Will my right hon. Friend give an assurance that the declaration of an emergency now does not imply any diminution in his efforts to settle the strike on a basis of justice to the seamen?

The Prime Minister

Certainly it does not involve any such diminution. The House had a full report on Monday of the meetings that we had last week. This afternoon my right hon. Friend and I will be meeting the Finance and General Purposes Committee of the Trades Union Congress. We shall do everything in our power to get a reasonable, just, honourable and—I place increasing emphasis on this—speedy settlement.

Mr. Abse

Since the statement by my right hon. Friend would appear to indicate that a considerable number of boats will not be able to berth, can we have an assurance that the seamen held just outside our ports will not be detained on those boats in order that the disciplinary effect of the Merchant Shipping Act should continue, but that my right hon. Friend recognises that if they are not permitted to land it may very well be that it will be regarded as additional provocation, which will be of no help in the dispute?

The Prime Minister

Up to now there has not been the shortage of berths that we might have expected. There are signs that it is developing. As to the other point, it would be our hope that the seamen could be taken off the ships as quickly as possible. Of course, the Merchant Shipping Act has been one of the contributory factors over the years to the present state of affairs. I am sure that my right hon. Friend will ensure that nothing provocative is done to make the position any worse.

Mrs. Knight

Since the Prime Minister said that a crisis does not yet exist, may we ask how much further the situation has to develop before he will deem it to be a crisis situation?

The Prime Minister

It has been deemed an emergency now for over a month. I was referring specifically to the movement of ships in individual ports.

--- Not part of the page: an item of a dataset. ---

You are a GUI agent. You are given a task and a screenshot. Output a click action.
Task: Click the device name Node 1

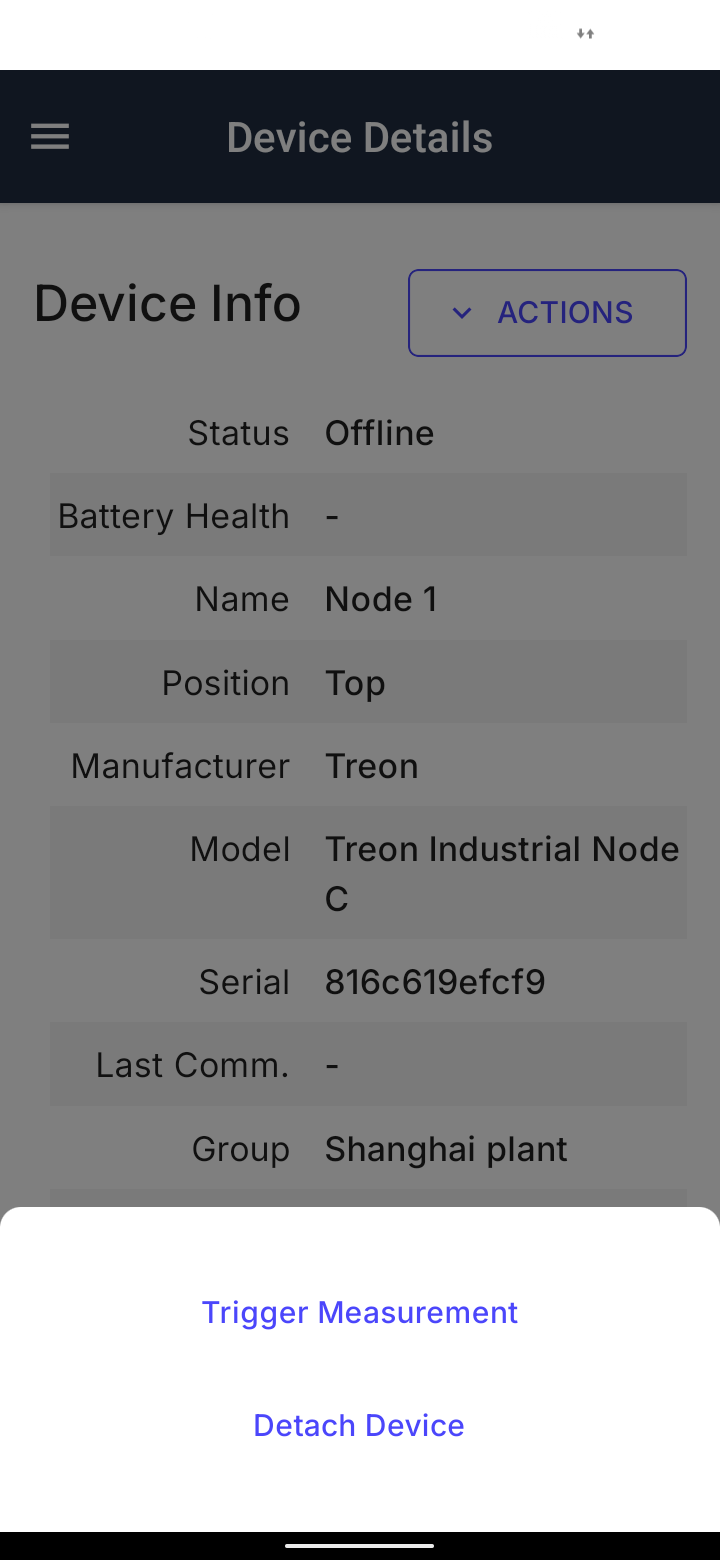[x=381, y=599]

No crisis exists in individual ports in the sense that there is such a shortage of berths that ships cannot unload. It was in that sense that I said that there is no crisis. But there are signs of one developing. I do not know how quickly it will develop. If it does develop, we shall take whatever measures are necessary to clear the berths. I do not say that no national crisis exists. It is clear from the declaration of a state of emergency that we think it does.

Mr. Heffer

In view of the statement by Mr. Hogarth and Mr. George Woodcock this morning that the issues in the dispute are narrowing, will my right hon. Friend give an assurance that the Government will once again, as he promised in his statement on Monday, bring both sides of the industry together, and if an agreement is reached beyond the Pearson Report, will the Government give an assurance that it will not in any way be interfered with or vetoed by the Government?

The Prime Minister

This is very much a hypothetical question. It was put to me by some of the members of the executive of the National Union of Seamen last week, and I told them that it was hypothetical. Certainly we shall do everything in our power to bring the two sides together if one or both feel that it can lead to a settlement. We brought them together last Friday, but the results were not in any sense fruitful. With regard to the Pearson Report, I explained on Monday, and I confirm, that we think that the Pearson Report provides a real, honourable settlement in the circumstances and that any variation from it, as I explained on Monday, must be earned by guaranteed improvements in productivity which would reduce costs sufficiently to compensate for further concessions.

Several Hon. Members rose ——

Mr. Speaker

Order. We shall, I understand, be debating this on Tuesday.